*What you need to do*:
From the appeal below, list every place named where the reader is asked to picture a kid.

*Provided passage*:
Please, read, chat, study, find out what exactly is happening.  Then picture a kid in Ohio or Peru or Rome or Bangkok facing food shortages, thirst, terrible storms, unreliable electric power.  Higher summer temperatures and longer droughts, bigger floods. invasions by millions of people looking for food and water.  Out of work because their lands have subsided and the seas have buried their cities.  Miami!  New York!  Bangkok!  New Orleans!  The Keys, Bangladesh, Tuvalu. . . .   Will you simply walk away?
James  :Twainman)

*Data shown*:
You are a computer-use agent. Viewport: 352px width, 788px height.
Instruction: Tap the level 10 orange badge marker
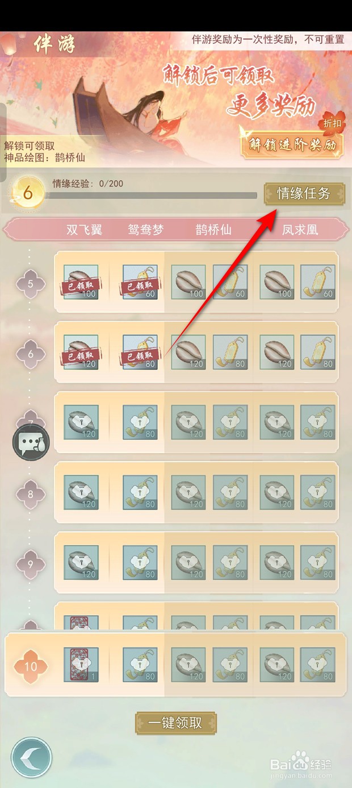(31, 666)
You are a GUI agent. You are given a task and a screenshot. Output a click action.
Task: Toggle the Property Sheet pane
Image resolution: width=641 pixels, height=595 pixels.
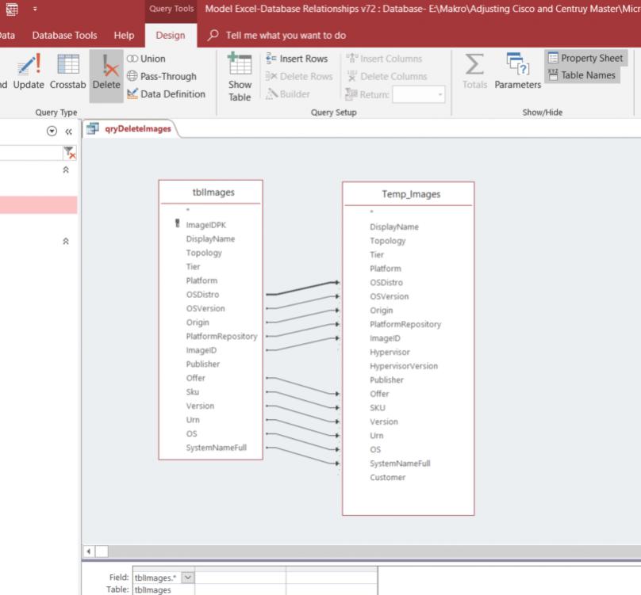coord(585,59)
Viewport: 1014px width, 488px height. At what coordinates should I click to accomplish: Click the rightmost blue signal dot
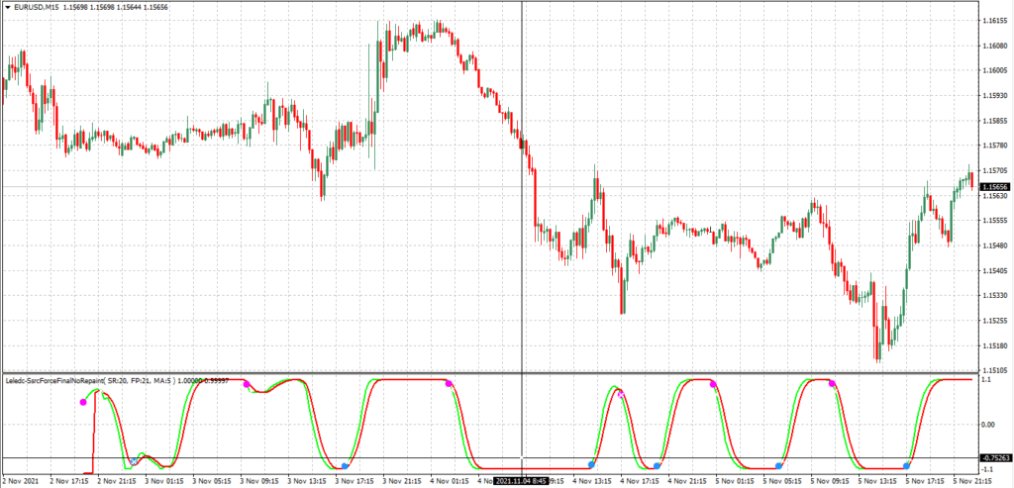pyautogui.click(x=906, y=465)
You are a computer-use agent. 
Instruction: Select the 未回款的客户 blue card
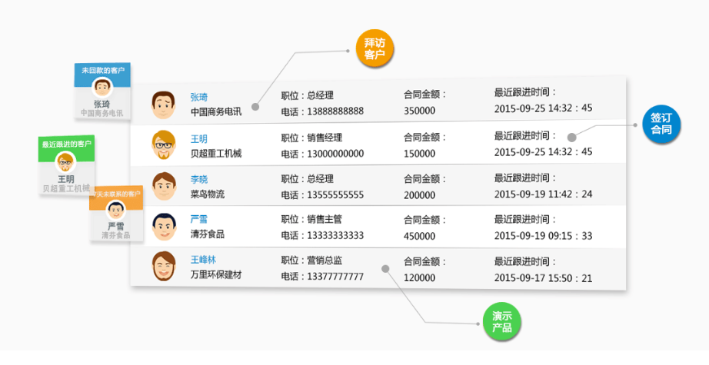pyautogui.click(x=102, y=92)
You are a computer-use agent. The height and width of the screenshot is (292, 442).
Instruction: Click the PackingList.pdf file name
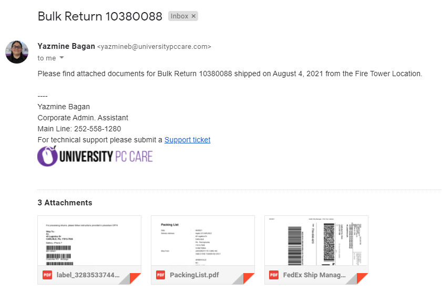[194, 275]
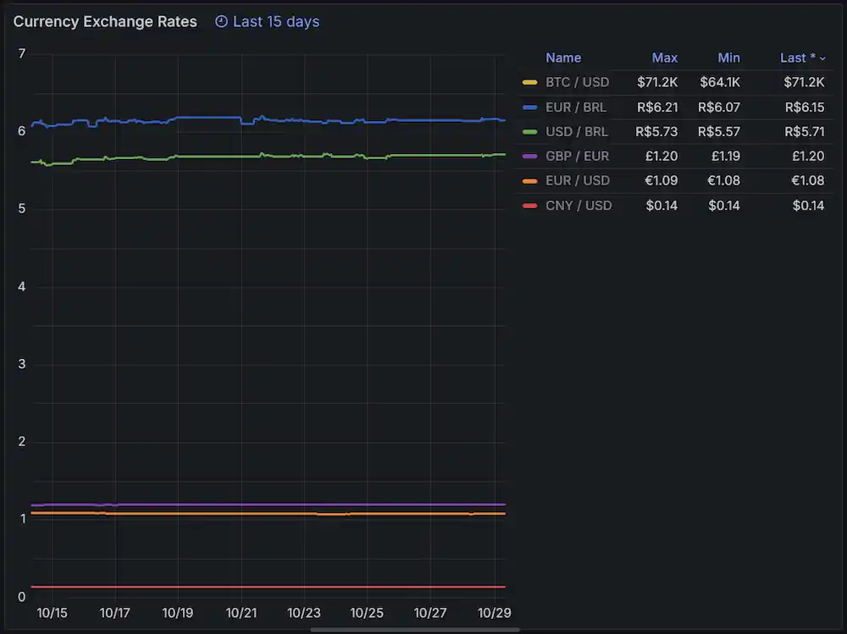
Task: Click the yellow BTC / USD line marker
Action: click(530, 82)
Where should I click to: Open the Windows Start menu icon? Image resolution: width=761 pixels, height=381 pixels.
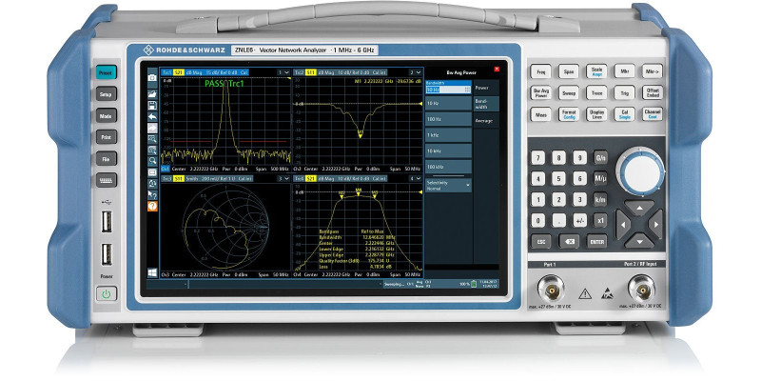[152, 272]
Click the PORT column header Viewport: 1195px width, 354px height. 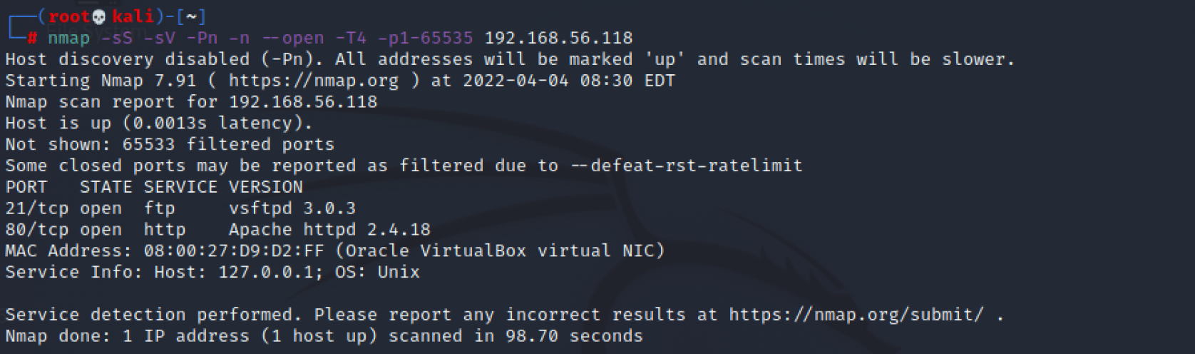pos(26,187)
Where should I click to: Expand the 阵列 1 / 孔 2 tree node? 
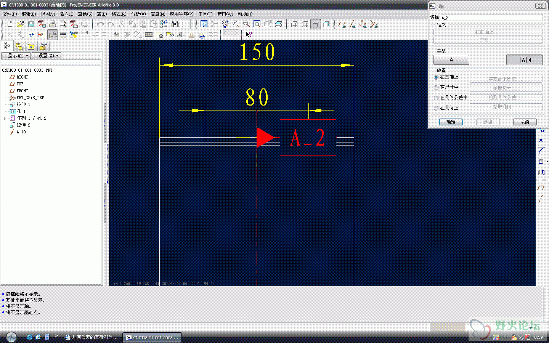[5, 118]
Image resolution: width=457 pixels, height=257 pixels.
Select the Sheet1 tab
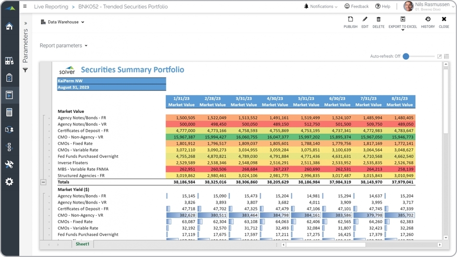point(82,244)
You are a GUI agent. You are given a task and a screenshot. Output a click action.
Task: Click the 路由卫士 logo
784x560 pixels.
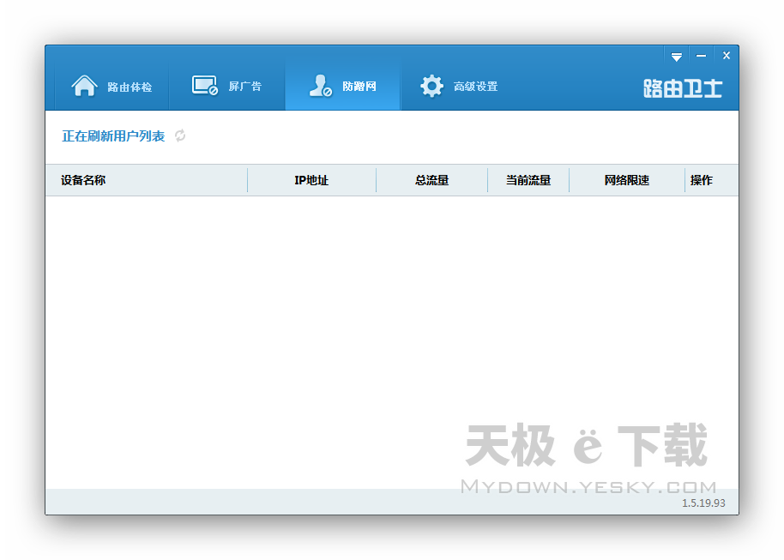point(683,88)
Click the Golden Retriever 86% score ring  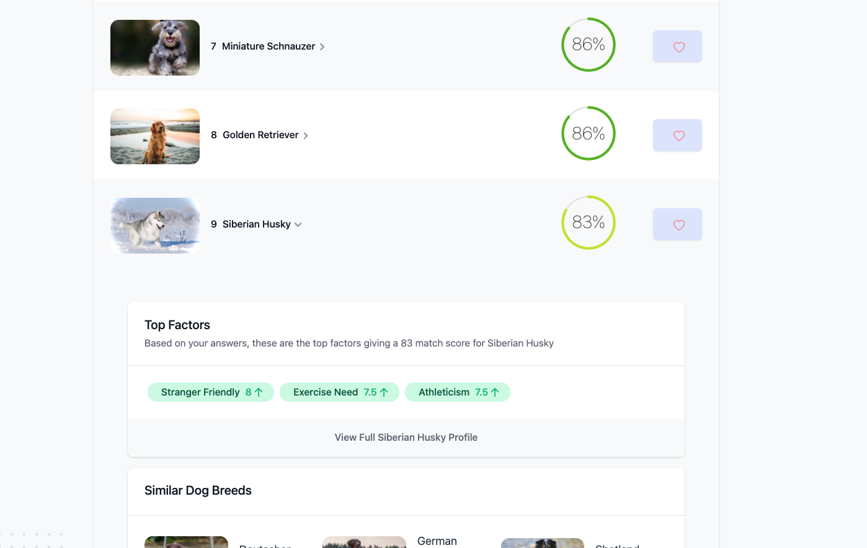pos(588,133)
* * *
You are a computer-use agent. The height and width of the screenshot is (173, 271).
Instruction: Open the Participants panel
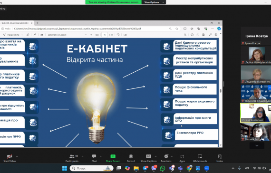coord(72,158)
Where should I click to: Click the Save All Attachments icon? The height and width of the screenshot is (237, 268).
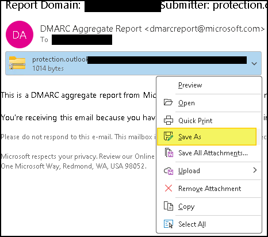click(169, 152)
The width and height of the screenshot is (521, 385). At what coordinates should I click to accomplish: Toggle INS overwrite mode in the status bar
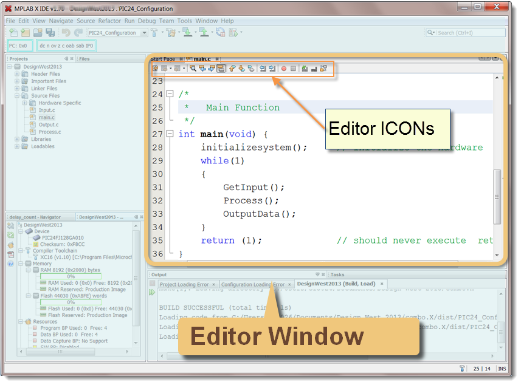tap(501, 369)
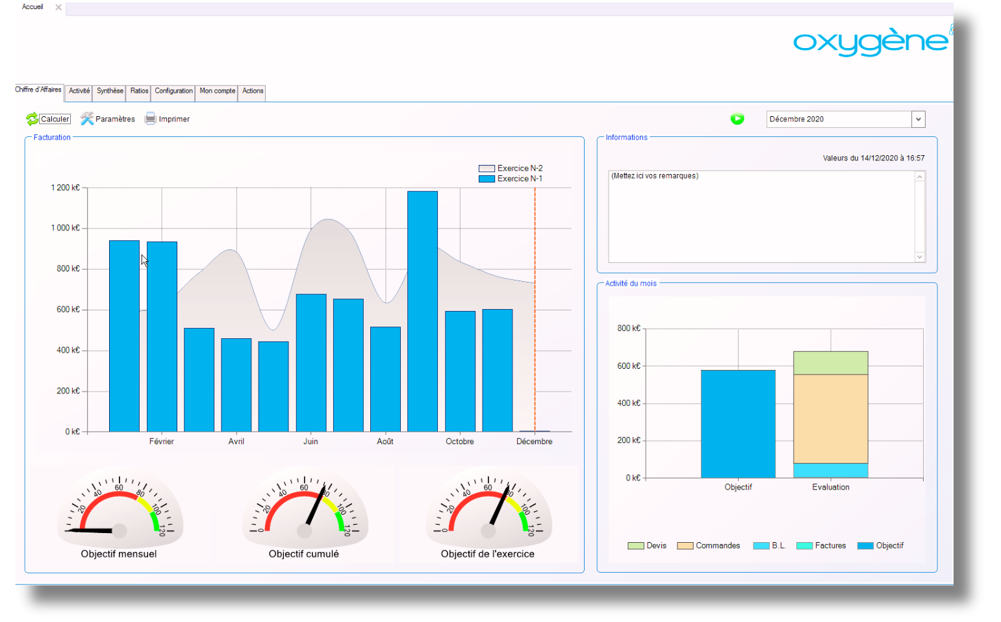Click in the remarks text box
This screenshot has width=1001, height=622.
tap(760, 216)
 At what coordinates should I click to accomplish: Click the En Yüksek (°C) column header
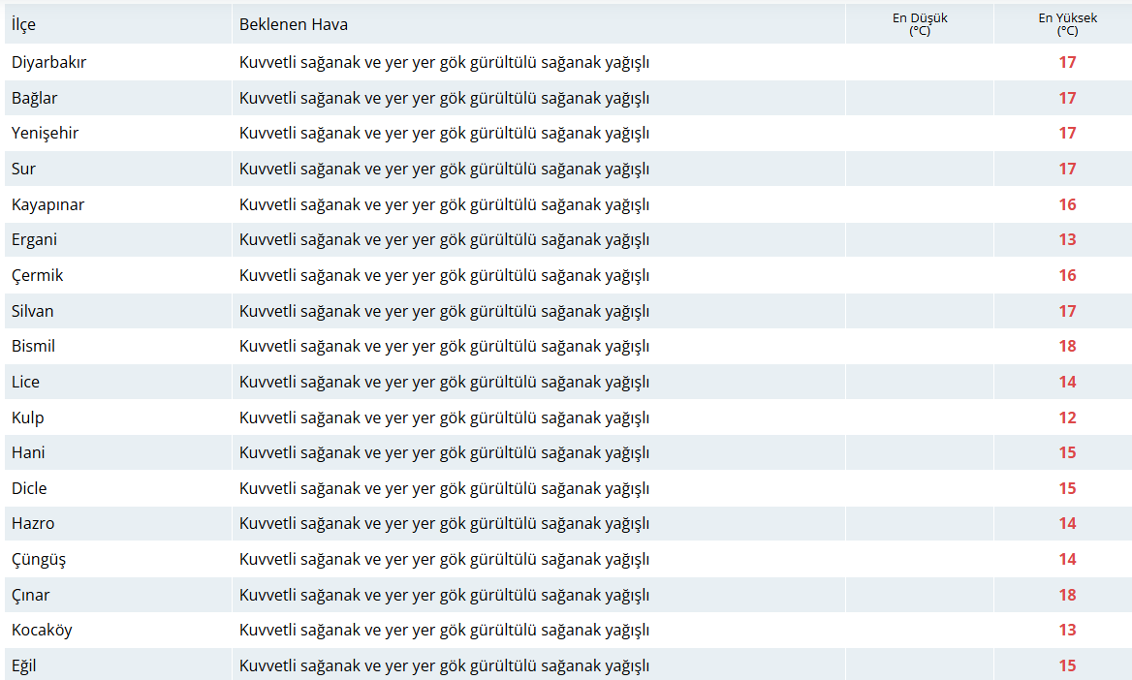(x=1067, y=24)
--
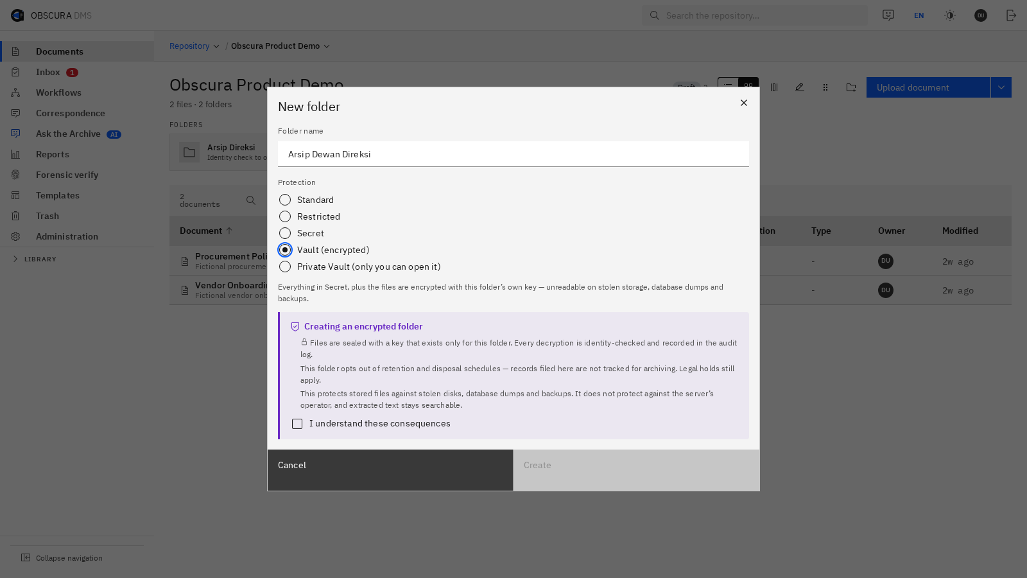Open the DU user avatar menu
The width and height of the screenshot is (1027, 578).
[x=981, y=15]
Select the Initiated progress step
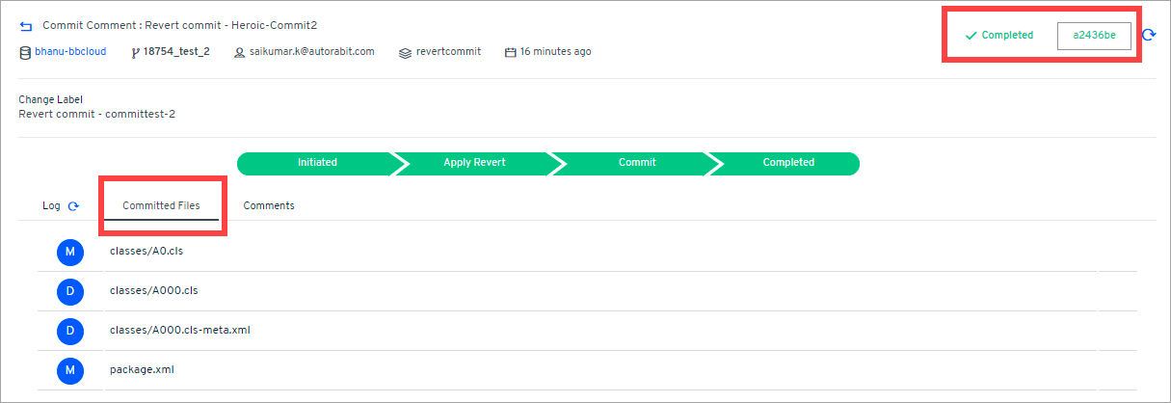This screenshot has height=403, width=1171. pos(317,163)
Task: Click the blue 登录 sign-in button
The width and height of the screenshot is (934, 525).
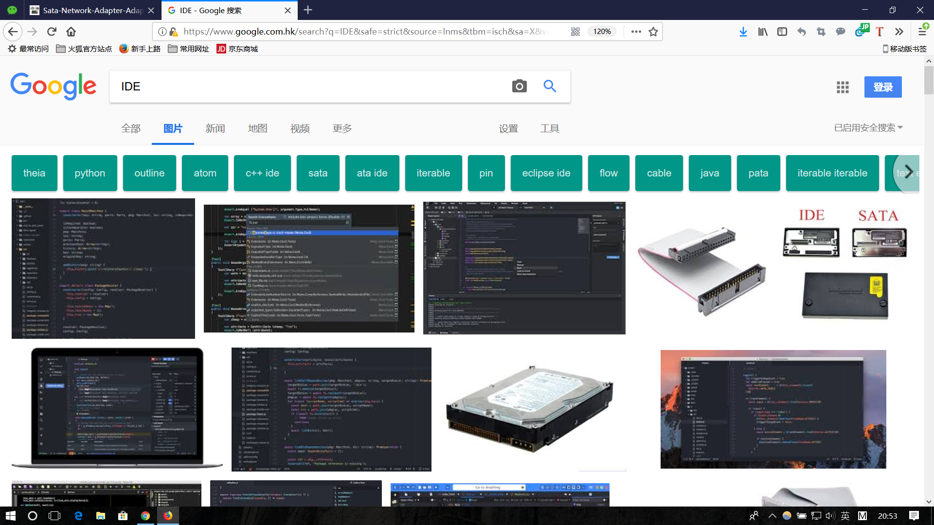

*Result of this task*:
Ohio, Peru, Rome, Bangkok